**WORK TASK**. What is needed is an exact printout of all the data.

**SUPPLIED DATA**.

┌──

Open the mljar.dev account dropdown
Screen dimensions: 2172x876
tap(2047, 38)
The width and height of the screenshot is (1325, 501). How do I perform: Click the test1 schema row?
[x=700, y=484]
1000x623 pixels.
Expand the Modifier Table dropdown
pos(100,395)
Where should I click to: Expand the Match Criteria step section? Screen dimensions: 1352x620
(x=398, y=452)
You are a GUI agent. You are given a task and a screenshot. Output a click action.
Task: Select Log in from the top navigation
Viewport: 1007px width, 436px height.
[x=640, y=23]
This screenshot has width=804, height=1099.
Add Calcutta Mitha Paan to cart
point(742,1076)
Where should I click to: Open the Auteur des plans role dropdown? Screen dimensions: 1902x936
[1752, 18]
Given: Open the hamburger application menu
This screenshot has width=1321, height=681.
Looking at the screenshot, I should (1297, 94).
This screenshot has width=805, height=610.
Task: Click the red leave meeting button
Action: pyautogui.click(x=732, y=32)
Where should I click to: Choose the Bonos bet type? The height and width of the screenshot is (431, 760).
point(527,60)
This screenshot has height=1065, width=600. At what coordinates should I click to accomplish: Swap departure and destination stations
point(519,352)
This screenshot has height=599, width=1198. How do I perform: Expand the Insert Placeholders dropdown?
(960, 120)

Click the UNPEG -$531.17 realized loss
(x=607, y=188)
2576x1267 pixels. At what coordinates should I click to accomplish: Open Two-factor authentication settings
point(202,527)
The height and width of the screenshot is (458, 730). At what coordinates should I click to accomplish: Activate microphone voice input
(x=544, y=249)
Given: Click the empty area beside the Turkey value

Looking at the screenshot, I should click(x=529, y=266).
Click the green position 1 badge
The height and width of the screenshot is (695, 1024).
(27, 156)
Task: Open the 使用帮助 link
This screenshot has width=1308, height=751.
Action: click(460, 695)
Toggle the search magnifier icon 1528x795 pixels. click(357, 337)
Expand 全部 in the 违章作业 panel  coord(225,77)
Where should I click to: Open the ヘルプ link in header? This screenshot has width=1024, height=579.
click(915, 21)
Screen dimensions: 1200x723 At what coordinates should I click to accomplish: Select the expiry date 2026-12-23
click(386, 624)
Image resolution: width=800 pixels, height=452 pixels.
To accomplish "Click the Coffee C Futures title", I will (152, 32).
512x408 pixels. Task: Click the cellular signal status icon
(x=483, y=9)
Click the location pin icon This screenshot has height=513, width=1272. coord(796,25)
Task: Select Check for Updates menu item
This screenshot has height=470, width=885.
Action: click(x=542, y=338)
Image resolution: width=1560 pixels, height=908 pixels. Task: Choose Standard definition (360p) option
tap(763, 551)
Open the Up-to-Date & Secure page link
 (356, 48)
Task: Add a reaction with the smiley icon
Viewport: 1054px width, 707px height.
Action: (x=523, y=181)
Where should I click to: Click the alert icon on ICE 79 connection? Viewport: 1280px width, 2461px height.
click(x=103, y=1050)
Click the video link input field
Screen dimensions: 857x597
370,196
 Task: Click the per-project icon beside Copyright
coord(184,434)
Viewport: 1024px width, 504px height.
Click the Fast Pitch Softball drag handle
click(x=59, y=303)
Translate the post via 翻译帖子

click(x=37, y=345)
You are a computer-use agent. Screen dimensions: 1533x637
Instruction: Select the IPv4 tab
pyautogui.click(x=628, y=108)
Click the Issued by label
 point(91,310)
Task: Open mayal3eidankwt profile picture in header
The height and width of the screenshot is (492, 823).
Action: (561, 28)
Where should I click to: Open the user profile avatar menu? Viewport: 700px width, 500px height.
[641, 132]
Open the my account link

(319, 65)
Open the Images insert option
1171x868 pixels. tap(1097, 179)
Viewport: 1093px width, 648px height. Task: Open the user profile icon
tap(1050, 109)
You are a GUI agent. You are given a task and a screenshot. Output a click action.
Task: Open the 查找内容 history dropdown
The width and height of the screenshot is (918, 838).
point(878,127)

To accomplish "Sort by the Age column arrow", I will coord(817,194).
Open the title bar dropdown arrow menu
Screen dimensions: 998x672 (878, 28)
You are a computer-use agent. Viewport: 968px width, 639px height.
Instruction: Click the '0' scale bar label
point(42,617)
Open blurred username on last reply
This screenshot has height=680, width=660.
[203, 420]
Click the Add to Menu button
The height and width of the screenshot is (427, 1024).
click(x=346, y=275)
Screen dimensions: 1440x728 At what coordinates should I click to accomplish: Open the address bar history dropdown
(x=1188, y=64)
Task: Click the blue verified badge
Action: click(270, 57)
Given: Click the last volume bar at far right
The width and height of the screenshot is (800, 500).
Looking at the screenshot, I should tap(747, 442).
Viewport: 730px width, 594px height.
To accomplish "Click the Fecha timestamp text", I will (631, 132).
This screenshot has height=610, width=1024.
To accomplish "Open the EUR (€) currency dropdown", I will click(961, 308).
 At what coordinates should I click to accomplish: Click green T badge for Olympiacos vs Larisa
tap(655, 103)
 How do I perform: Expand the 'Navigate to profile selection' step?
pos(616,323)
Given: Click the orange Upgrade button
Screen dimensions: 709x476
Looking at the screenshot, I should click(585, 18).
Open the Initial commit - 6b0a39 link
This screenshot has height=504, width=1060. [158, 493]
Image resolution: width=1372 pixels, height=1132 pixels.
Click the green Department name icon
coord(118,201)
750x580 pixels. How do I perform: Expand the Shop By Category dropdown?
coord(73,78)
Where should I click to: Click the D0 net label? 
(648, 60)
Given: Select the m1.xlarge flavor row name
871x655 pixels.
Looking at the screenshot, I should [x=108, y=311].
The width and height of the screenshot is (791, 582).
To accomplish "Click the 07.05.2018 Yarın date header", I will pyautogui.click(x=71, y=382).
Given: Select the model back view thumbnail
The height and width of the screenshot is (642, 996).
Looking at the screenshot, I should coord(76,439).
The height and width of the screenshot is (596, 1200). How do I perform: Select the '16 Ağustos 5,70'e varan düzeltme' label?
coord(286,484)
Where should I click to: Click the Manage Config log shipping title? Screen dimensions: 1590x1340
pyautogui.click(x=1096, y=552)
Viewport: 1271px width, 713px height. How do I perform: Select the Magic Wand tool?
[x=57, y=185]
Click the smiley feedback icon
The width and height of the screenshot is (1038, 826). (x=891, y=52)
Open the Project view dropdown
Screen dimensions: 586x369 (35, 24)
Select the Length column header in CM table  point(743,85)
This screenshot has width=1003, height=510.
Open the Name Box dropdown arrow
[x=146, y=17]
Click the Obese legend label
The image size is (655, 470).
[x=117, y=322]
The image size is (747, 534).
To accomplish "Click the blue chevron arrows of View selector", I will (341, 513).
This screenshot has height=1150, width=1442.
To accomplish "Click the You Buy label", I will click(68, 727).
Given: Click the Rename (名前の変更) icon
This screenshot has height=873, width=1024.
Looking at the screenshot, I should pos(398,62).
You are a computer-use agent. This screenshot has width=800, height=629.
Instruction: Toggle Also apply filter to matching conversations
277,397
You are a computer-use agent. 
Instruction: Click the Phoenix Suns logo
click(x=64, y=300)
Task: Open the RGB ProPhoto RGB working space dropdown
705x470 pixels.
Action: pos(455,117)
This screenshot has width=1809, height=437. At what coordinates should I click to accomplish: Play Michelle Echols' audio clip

└──

**YOUR RESPONSE**.
Open the mljar.dev account dropdown
Screen dimensions: 2172x876
tap(2047, 38)
The width and height of the screenshot is (1325, 501). How do I perform: Click the test1 schema row?
[x=700, y=484]
1000x623 pixels.
Expand the Modifier Table dropdown
pos(100,395)
Where should I click to: Expand the Match Criteria step section? Screen dimensions: 1352x620
(x=398, y=452)
You are a GUI agent. You are given a task and a screenshot. Output a click action.
Task: Select Log in from the top navigation
Viewport: 1007px width, 436px height.
[x=640, y=23]
This screenshot has width=804, height=1099.
Add Calcutta Mitha Paan to cart
point(742,1076)
Where should I click to: Open the Auteur des plans role dropdown? Screen dimensions: 1902x936
[1752, 18]
Given: Open the hamburger application menu
This screenshot has width=1321, height=681.
Looking at the screenshot, I should (1297, 94).
This screenshot has width=805, height=610.
Task: Click the red leave meeting button
Action: pyautogui.click(x=732, y=32)
Where should I click to: Choose the Bonos bet type? The height and width of the screenshot is (431, 760).
point(527,60)
This screenshot has height=1065, width=600. At what coordinates should I click to accomplish: Swap departure and destination stations
point(519,352)
This screenshot has height=599, width=1198. How do I perform: Expand the Insert Placeholders dropdown?
(960, 120)

Click the UNPEG -$531.17 realized loss
(x=607, y=188)
2576x1267 pixels. At what coordinates should I click to accomplish: Open Two-factor authentication settings
point(202,527)
The height and width of the screenshot is (458, 730). At what coordinates should I click to accomplish: Activate microphone voice input
(x=544, y=249)
Given: Click the empty area beside the Turkey value

Looking at the screenshot, I should click(x=529, y=266).
Click the green position 1 badge
The height and width of the screenshot is (695, 1024).
(27, 156)
Task: Open the 使用帮助 link
This screenshot has width=1308, height=751.
Action: click(460, 695)
Toggle the search magnifier icon 1528x795 pixels. click(357, 337)
Expand 全部 in the 违章作业 panel  coord(225,77)
Where should I click to: Open the ヘルプ link in header? This screenshot has width=1024, height=579.
click(915, 21)
Screen dimensions: 1200x723 At what coordinates should I click to accomplish: Select the expiry date 2026-12-23
click(386, 624)
Image resolution: width=800 pixels, height=452 pixels.
To accomplish "Click the Coffee C Futures title", I will (152, 32).
512x408 pixels. Task: Click the cellular signal status icon
(x=483, y=9)
Click the location pin icon This screenshot has height=513, width=1272. coord(796,25)
Task: Select Check for Updates menu item
This screenshot has height=470, width=885.
Action: click(x=542, y=338)
Image resolution: width=1560 pixels, height=908 pixels. Task: Choose Standard definition (360p) option
tap(763, 551)
Open the Up-to-Date & Secure page link
 (356, 48)
Task: Add a reaction with the smiley icon
Viewport: 1054px width, 707px height.
Action: (x=523, y=181)
Where should I click to: Click the alert icon on ICE 79 connection? Viewport: 1280px width, 2461px height.
click(x=103, y=1050)
Click the video link input field
Screen dimensions: 857x597
370,196
 Task: Click the per-project icon beside Copyright
coord(184,434)
Viewport: 1024px width, 504px height.
Click the Fast Pitch Softball drag handle
click(x=59, y=303)
Translate the post via 翻译帖子

click(x=37, y=345)
You are a computer-use agent. Screen dimensions: 1533x637
Instruction: Select the IPv4 tab
pyautogui.click(x=628, y=108)
Click the Issued by label
 point(91,310)
Task: Open mayal3eidankwt profile picture in header
The height and width of the screenshot is (492, 823).
Action: (561, 28)
Where should I click to: Open the user profile avatar menu? Viewport: 700px width, 500px height.
[641, 132]
Open the my account link

(319, 65)
Open the Images insert option
1171x868 pixels. tap(1097, 179)
Viewport: 1093px width, 648px height. Task: Open the user profile icon
tap(1050, 109)
You are a GUI agent. You are given a task and a screenshot. Output a click action.
Task: Open the 查找内容 history dropdown
The width and height of the screenshot is (918, 838).
point(878,127)

To accomplish "Sort by the Age column arrow", I will coord(817,194).
Open the title bar dropdown arrow menu
Screen dimensions: 998x672 (878, 28)
You are a computer-use agent. Viewport: 968px width, 639px height.
Instruction: Click the '0' scale bar label
point(42,617)
Open blurred username on last reply
This screenshot has height=680, width=660.
[203, 420]
Click the Add to Menu button
The height and width of the screenshot is (427, 1024).
click(x=346, y=275)
Screen dimensions: 1440x728 At what coordinates should I click to accomplish: Open the address bar history dropdown
(x=1188, y=64)
Task: Click the blue verified badge
Action: click(270, 57)
Given: Click the last volume bar at far right
The width and height of the screenshot is (800, 500).
Looking at the screenshot, I should tap(747, 442).
Viewport: 730px width, 594px height.
To accomplish "Click the Fecha timestamp text", I will (631, 132).
This screenshot has height=610, width=1024.
To accomplish "Open the EUR (€) currency dropdown", I will click(961, 308).
 At what coordinates should I click to accomplish: Click green T badge for Olympiacos vs Larisa
tap(655, 103)
 How do I perform: Expand the 'Navigate to profile selection' step?
pos(616,323)
Given: Click the orange Upgrade button
Screen dimensions: 709x476
Looking at the screenshot, I should click(585, 18).
Open the Initial commit - 6b0a39 link
This screenshot has height=504, width=1060. [158, 493]
Image resolution: width=1372 pixels, height=1132 pixels.
Click the green Department name icon
coord(118,201)
750x580 pixels. How do I perform: Expand the Shop By Category dropdown?
coord(73,78)
Where should I click to: Click the D0 net label? 
(648, 60)
Given: Select the m1.xlarge flavor row name
871x655 pixels.
Looking at the screenshot, I should [x=108, y=311].
The width and height of the screenshot is (791, 582).
To accomplish "Click the 07.05.2018 Yarın date header", I will pyautogui.click(x=71, y=382).
Given: Select the model back view thumbnail
The height and width of the screenshot is (642, 996).
Looking at the screenshot, I should coord(76,439).
The height and width of the screenshot is (596, 1200). How do I perform: Select the '16 Ağustos 5,70'e varan düzeltme' label?
coord(286,484)
Where should I click to: Click the Manage Config log shipping title? Screen dimensions: 1590x1340
pyautogui.click(x=1096, y=552)
Viewport: 1271px width, 713px height. How do I perform: Select the Magic Wand tool?
[x=57, y=185]
Click the smiley feedback icon
The width and height of the screenshot is (1038, 826). (x=891, y=52)
Open the Project view dropdown
Screen dimensions: 586x369 (35, 24)
Select the Length column header in CM table  point(743,85)
This screenshot has width=1003, height=510.
Open the Name Box dropdown arrow
[x=146, y=17]
Click the Obese legend label
The image size is (655, 470).
[x=117, y=322]
The image size is (747, 534).
To accomplish "Click the blue chevron arrows of View selector", I will (341, 513).
This screenshot has height=1150, width=1442.
To accomplish "Click the You Buy label", I will click(68, 727).
Given: Click the Rename (名前の変更) icon
This screenshot has height=873, width=1024.
Looking at the screenshot, I should pos(398,62).
You are a computer-use agent. This screenshot has width=800, height=629.
Instruction: Toggle Also apply filter to matching conversations
277,397
You are a computer-use agent. 
Instruction: Click the Phoenix Suns logo
click(x=64, y=300)
Task: Open the RGB ProPhoto RGB working space dropdown
705x470 pixels.
Action: pos(455,117)
This screenshot has width=1809, height=437. At what coordinates should I click to accomplish: Play Michelle Echols' audio clip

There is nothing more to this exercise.